(Data items)

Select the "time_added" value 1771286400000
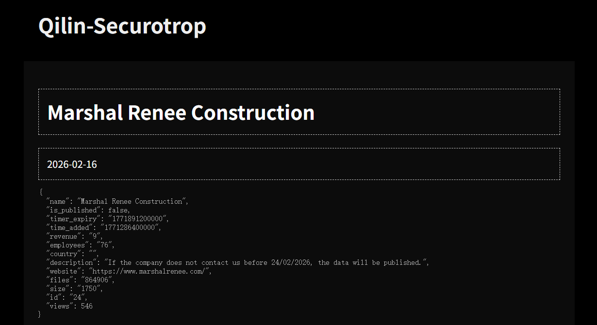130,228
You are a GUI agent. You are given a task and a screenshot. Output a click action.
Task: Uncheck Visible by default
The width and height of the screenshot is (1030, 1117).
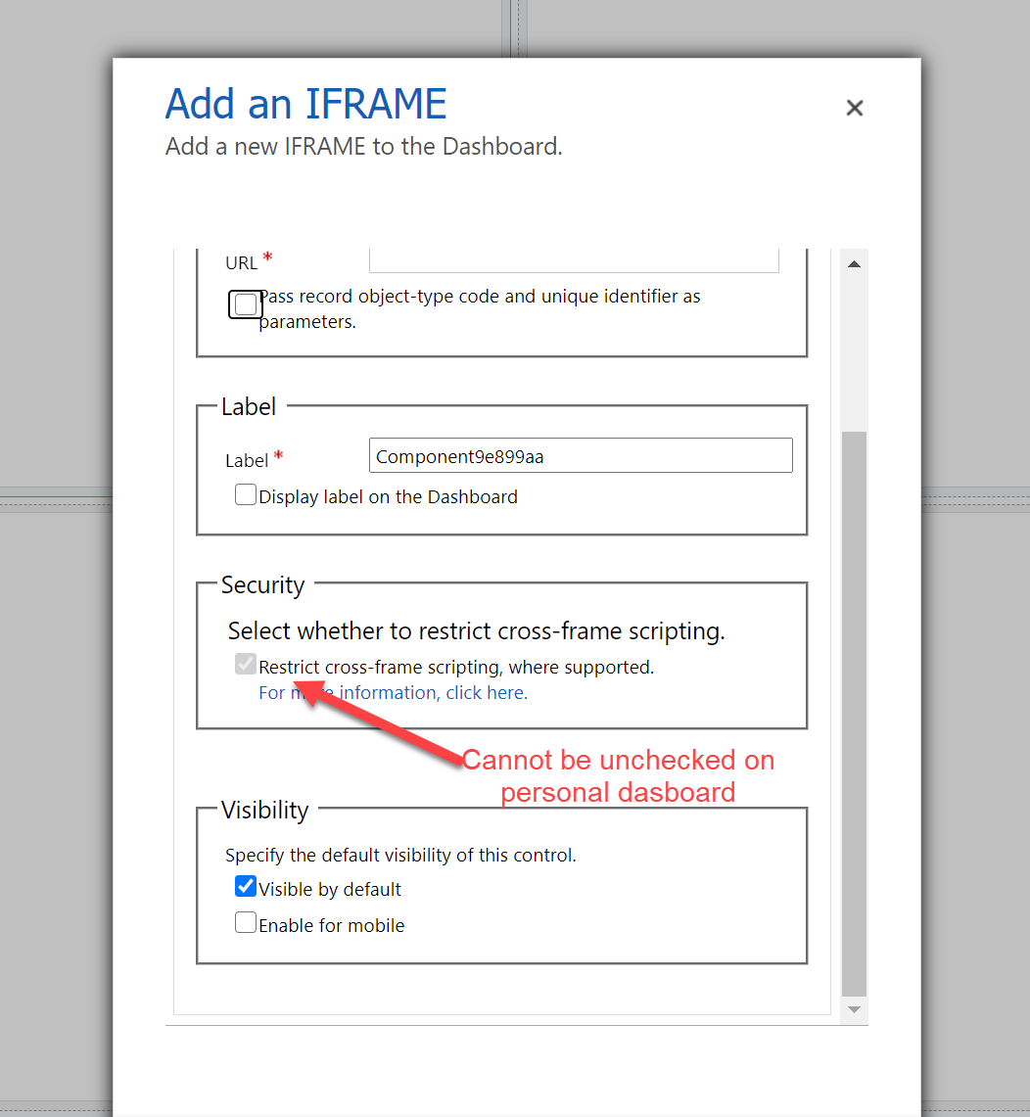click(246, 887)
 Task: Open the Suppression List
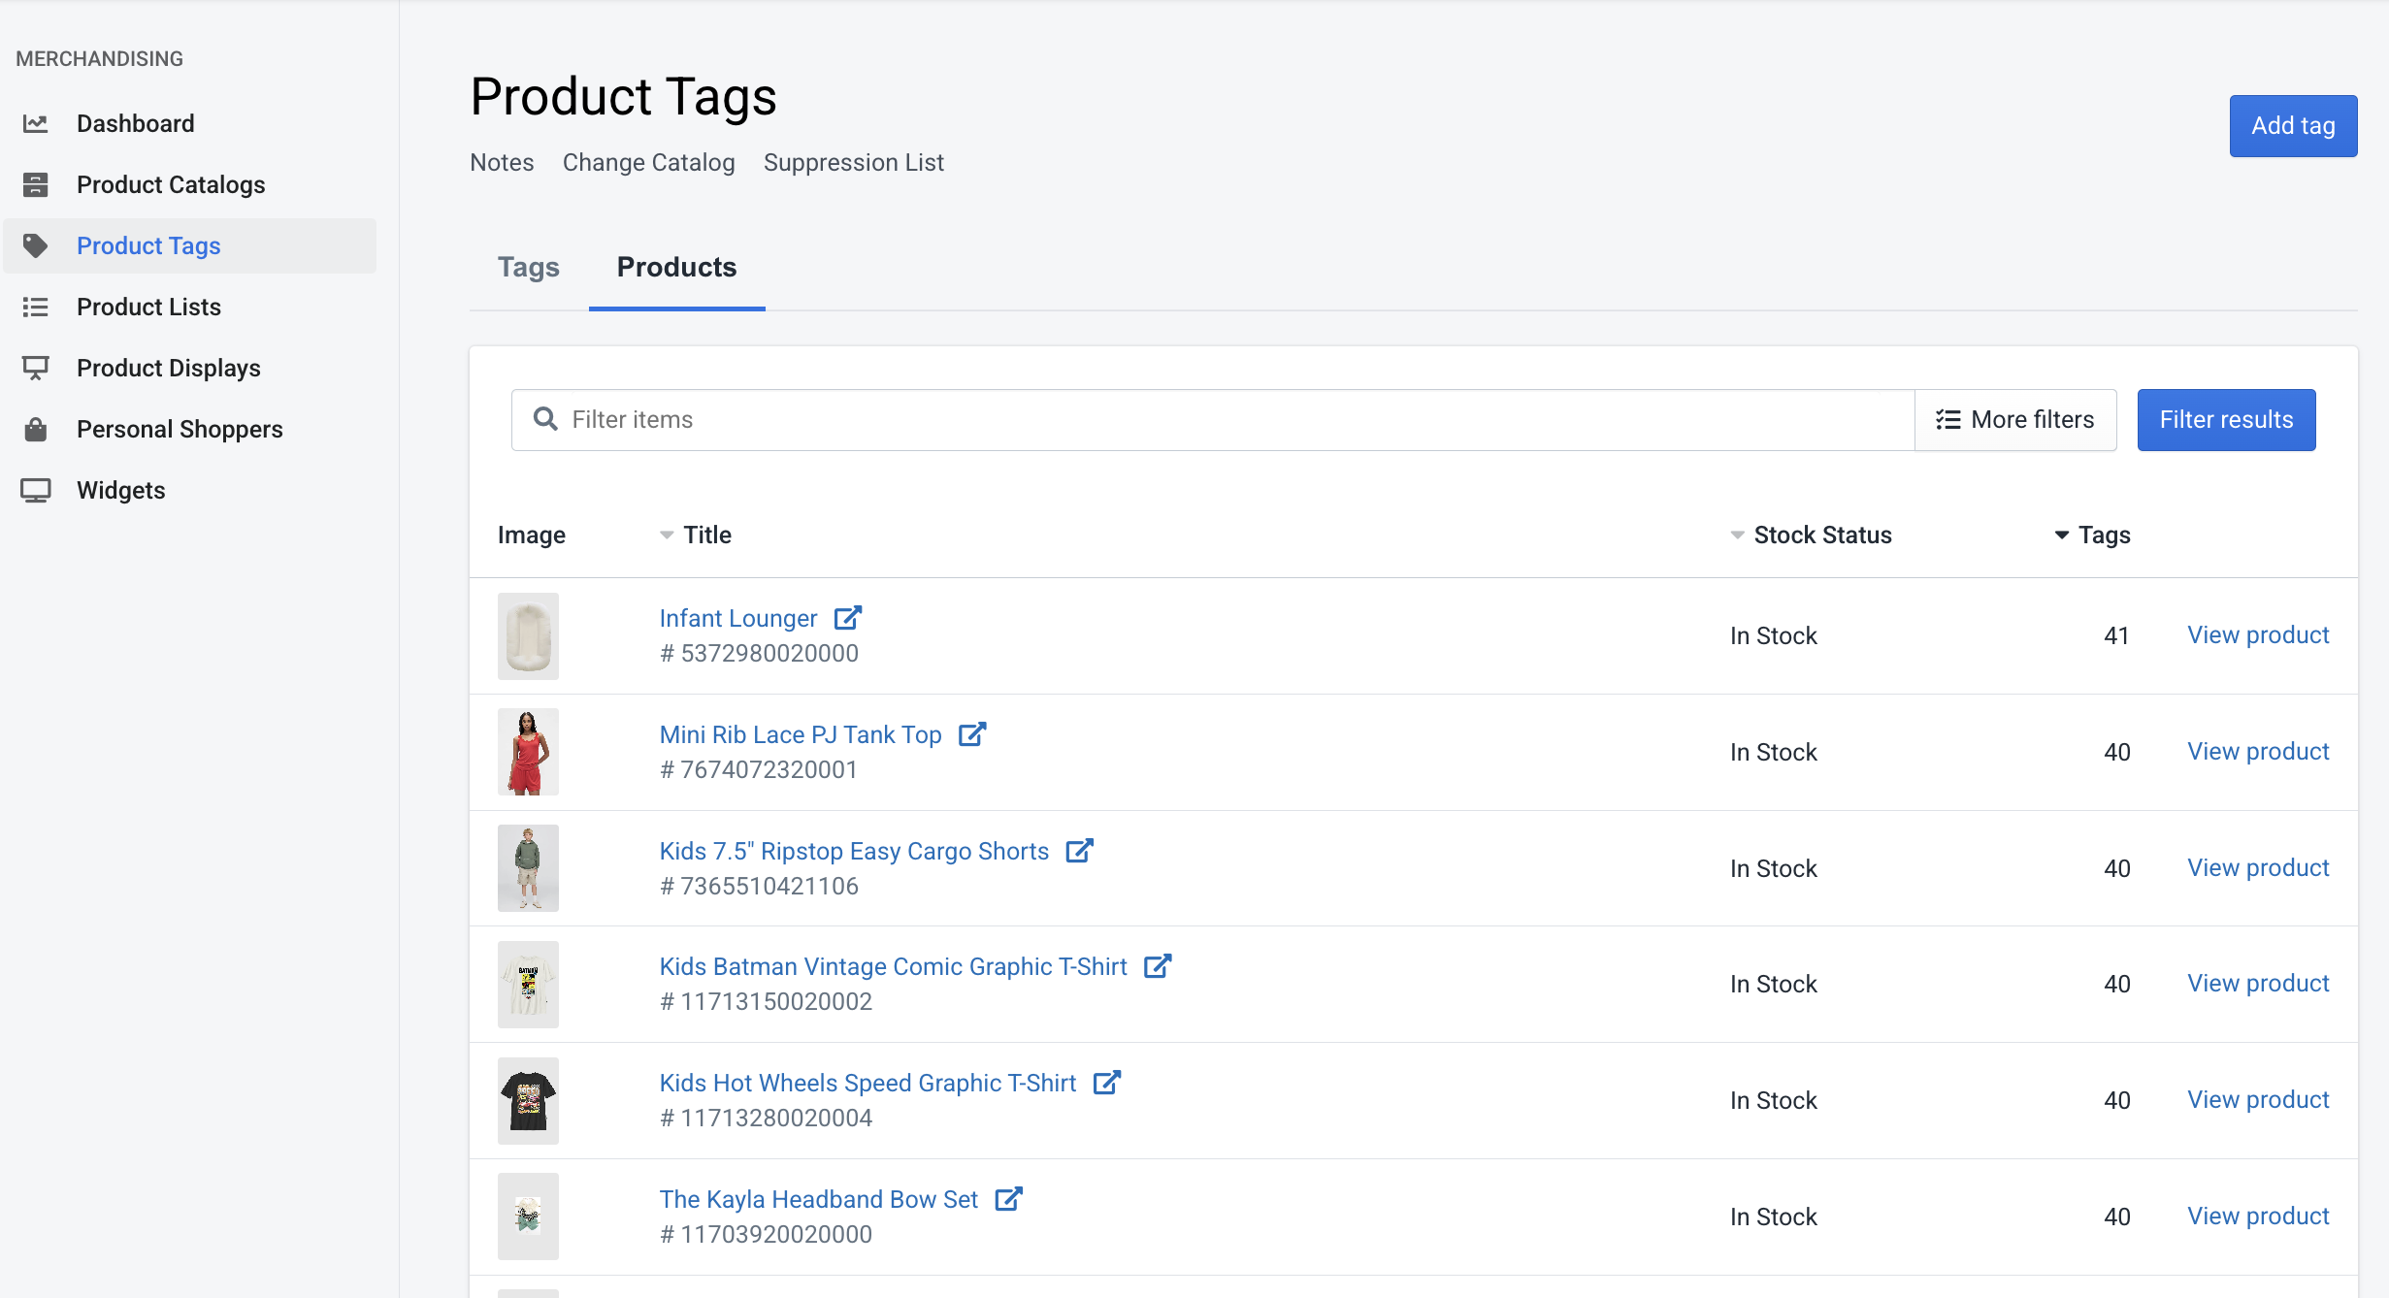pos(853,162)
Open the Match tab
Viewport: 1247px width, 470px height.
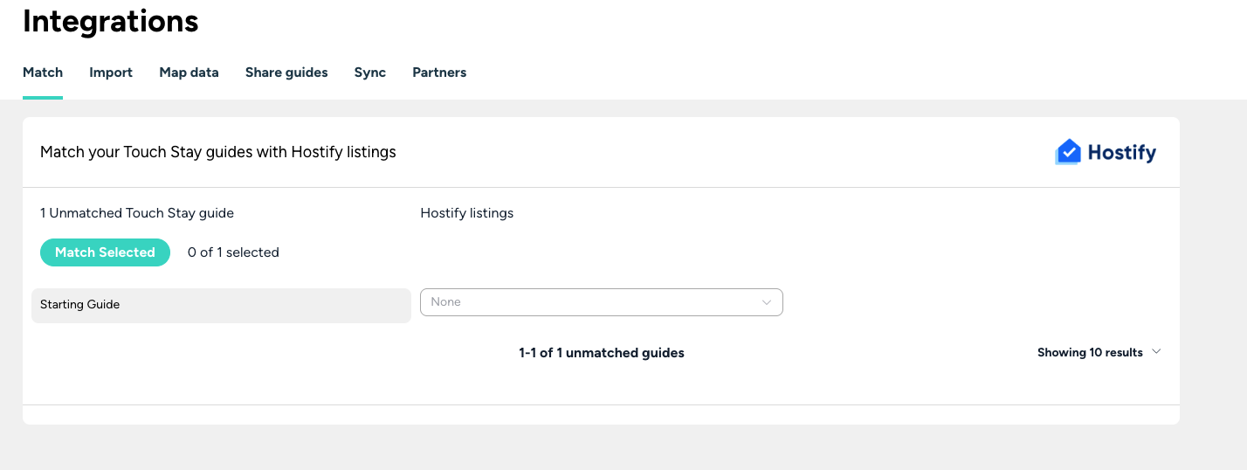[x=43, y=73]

(EXERCISE) Please collect each line of the data above that contains the word "screenshot". Case counts.

(RESULT BELOW)
You are a GUI agent. You are given a task and a screenshot. Output a click action.
The width and height of the screenshot is (1030, 1117).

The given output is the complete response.